Megarbane Bruno, Pirnay Stéphane, Borron Stephen W, Trout Hervé, Monier Claire, Risède Patricia, Boschi Gabrielle, Baud Frédéric J
INSERM U26, Université Paris VII, Hôpital Fernand Widal, Réanimation Médicale et Toxicologique-INSERM U26, Hôpital Lariboisière, 2 Rue Ambroise Paré, 75010 Paris, France.
Toxicol Lett. 2005 Jul 4;157(3):211-9. doi: 10.1016/j.toxlet.2005.02.002. Epub 2005 Apr 1.

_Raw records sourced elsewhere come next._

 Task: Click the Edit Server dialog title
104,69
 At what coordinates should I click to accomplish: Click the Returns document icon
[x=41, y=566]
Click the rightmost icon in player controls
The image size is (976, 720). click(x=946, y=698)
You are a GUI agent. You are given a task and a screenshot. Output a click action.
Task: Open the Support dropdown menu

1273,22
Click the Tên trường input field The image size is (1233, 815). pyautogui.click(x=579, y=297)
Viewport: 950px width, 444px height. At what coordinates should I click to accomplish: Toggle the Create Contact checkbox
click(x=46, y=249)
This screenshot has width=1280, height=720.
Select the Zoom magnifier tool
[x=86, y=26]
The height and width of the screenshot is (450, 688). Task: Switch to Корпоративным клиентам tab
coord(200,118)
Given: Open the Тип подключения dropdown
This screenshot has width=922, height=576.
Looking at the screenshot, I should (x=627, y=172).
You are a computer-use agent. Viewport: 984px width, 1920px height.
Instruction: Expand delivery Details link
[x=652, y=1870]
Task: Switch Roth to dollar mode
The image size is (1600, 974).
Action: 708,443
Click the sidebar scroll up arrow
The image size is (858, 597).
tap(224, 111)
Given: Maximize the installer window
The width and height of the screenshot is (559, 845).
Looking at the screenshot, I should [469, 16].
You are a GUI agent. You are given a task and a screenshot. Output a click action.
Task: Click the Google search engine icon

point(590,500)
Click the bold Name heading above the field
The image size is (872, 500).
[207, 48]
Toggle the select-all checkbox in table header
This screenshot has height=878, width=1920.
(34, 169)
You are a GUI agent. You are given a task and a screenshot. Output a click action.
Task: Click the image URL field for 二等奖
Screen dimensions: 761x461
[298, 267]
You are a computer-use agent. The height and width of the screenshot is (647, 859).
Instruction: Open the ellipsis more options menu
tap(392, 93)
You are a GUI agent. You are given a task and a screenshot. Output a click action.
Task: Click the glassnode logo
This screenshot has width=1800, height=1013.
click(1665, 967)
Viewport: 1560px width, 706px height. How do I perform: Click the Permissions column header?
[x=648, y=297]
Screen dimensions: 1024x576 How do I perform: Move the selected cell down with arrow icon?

Deaths have been reported among heroin addicts related to combined buprenorphine and flunitrazepam use. The aim of this study was to determine the existence of a drug-drug interaction during the distribution phase of buprenorphine. Arterial blood gases were measured after intravenous administration of buprenorphine alone (30 mg/kg), flunitrazepam alone (40 mg/kg) or both drugs in rats. Buprenorphine kinetics was studied in plasma and in striatum using cerebral microdialysis, both alone and after rat pretreatment with flunitrazepam. In contrast to buprenorphine or flunitrazepam alone, buprenorphine in combination with flunitrazepam induced a significant, rapid and sustained respiratory depression. Arterial PCO2 was increased at 1.5 min (6.7+/-0.2 versus 5.4+/-0.3 and 5.5+/-0.3 kPa, respectively, P=0.04) (mean+/-S.E.M.), and arterial pH decreased (7.37+/-0.02 versus 7.45+/-0.02 and 7.45+/-0.01, respectively, P=0.03). Plasma buprenorphine kinetics was well described by a three-compartment linear model, with a distribution half-life of 7.4+/-2.7 min and an elimination half-life of 463.9+/-152.3 min. However, neither plasma nor striatal buprenorphine kinetics were significantly altered by pre-administration of flunitrazepam. The adverse interaction between flunitrazepam and buprenorphine cannot be explained by a pharmacokinetic drug-drug interaction during the distribution phase of buprenorphine.